Questa ricerca, con indagini sul campo (interviste e seminari ad hoc) ed esaminando dati e statistiche, verifica lo stato di attuazione del principio di separazione tra politica e amministrazione in Italia a vent’anni dalla sua introduzione. I risultati confermano che la riforma del 1993 ha avuto esiti certamente poco lusinghieri, non solo per i suoi limiti originari, ma anche per il modo in cui essa è stata “corretta” e interpretata. Sotto il profilo funzionale, dopo venti anni, la distinzione tra funzioni di indirizzo e funzioni di gestione non è sempre agevole, ma questa difficoltà è stata spesso usata come “arma” o pretesto sia per conservare competenze amministrative degli organi politici, sia per non esercitare correttamente l’attività di indirizzo: lo confermano, ad esempio, i numerosi atti “ibridi” ancora esistenti e i molti organi collegiali ancora operanti (basti citare la commissione edilizia in ambito comunale).
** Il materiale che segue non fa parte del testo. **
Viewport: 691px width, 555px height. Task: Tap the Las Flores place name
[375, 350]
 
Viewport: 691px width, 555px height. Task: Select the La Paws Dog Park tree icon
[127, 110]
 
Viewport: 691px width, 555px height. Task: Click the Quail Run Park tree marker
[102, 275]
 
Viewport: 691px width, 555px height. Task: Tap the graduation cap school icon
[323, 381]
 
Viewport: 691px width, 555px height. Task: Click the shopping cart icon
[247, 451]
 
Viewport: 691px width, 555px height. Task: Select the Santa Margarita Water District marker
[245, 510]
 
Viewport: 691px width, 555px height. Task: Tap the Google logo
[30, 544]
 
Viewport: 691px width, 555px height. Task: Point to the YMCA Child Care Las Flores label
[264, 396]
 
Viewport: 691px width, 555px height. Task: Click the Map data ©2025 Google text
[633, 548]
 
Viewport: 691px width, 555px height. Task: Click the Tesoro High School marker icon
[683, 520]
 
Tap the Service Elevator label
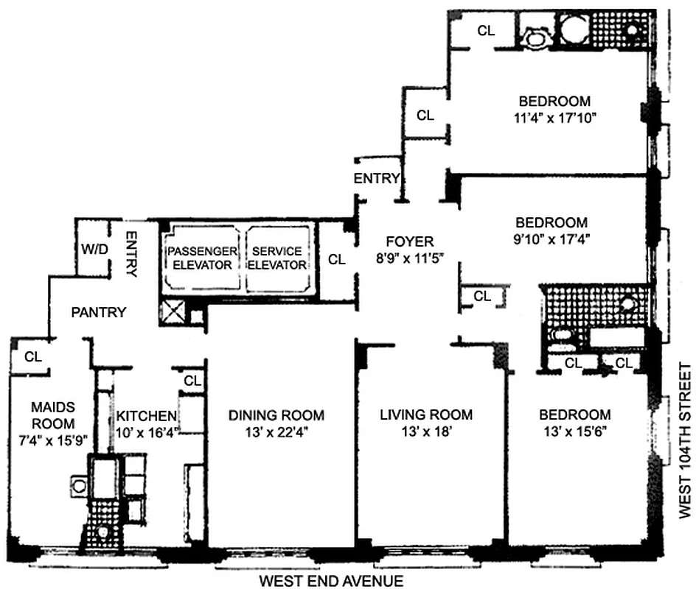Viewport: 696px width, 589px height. point(277,258)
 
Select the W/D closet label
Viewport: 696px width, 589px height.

Sotto il profilo strutturale, la situazione è ancora più preoccupante. Da un lato, la disciplina del conferimento degli incarichi dirigenziali è divenuta strumento di fidelizzazione dell’amministrazione alla politica; dall’altro lato, le strutture di raccordo concepite per facilitare la separazione di funzioni, ossia gli uffici di diretta collaborazione, sono divenuti strumento per consolidare l’ingerenza politica e la commistione dei compiti.
A tutto ciò il legislatore non ha saputo porre rimedio. Sono ancora numerose le leggi di settore che mantengono competenze amministrative degli organi politici. La disciplina generale del procedimento amministrativo non fornisce indicazioni sulla distinzione delle funzioni e, in più, riconosce alla parte politica rilevanti attività amministrative (come in sede di conferenza dei servizi). Nel caso della nomina dei dirigenti, poi, proprio i c.d. interventi “correttivi” hanno aggravato la situazione, favorendo la fidelizzazione della dirigenza. D’altra parte, le numerose pronunce della Corte costituzionale confermano che le misure legislative non hanno contribuito ad una attuazione “virtuosa” della separazione tra politica e amministrazione. E proprio la giurisprudenza – sia costituzionale, sia di legittimità – ha avuto un peso decisivo nell’arginare le derive legislative.
Vi è, dunque, l’assoluta necessità di una riforma puntuale, mirata a correggere davvero i limiti emersi in questi venti anni di mancata separazione tra politica e amministrazione. Non si tratta dell’ennesima riforma legislativa, ma di cambiare il modo di governare, ricorrendo anzi a meno leggi e interessandosi maggiormente della realizzazione degli obiettivi.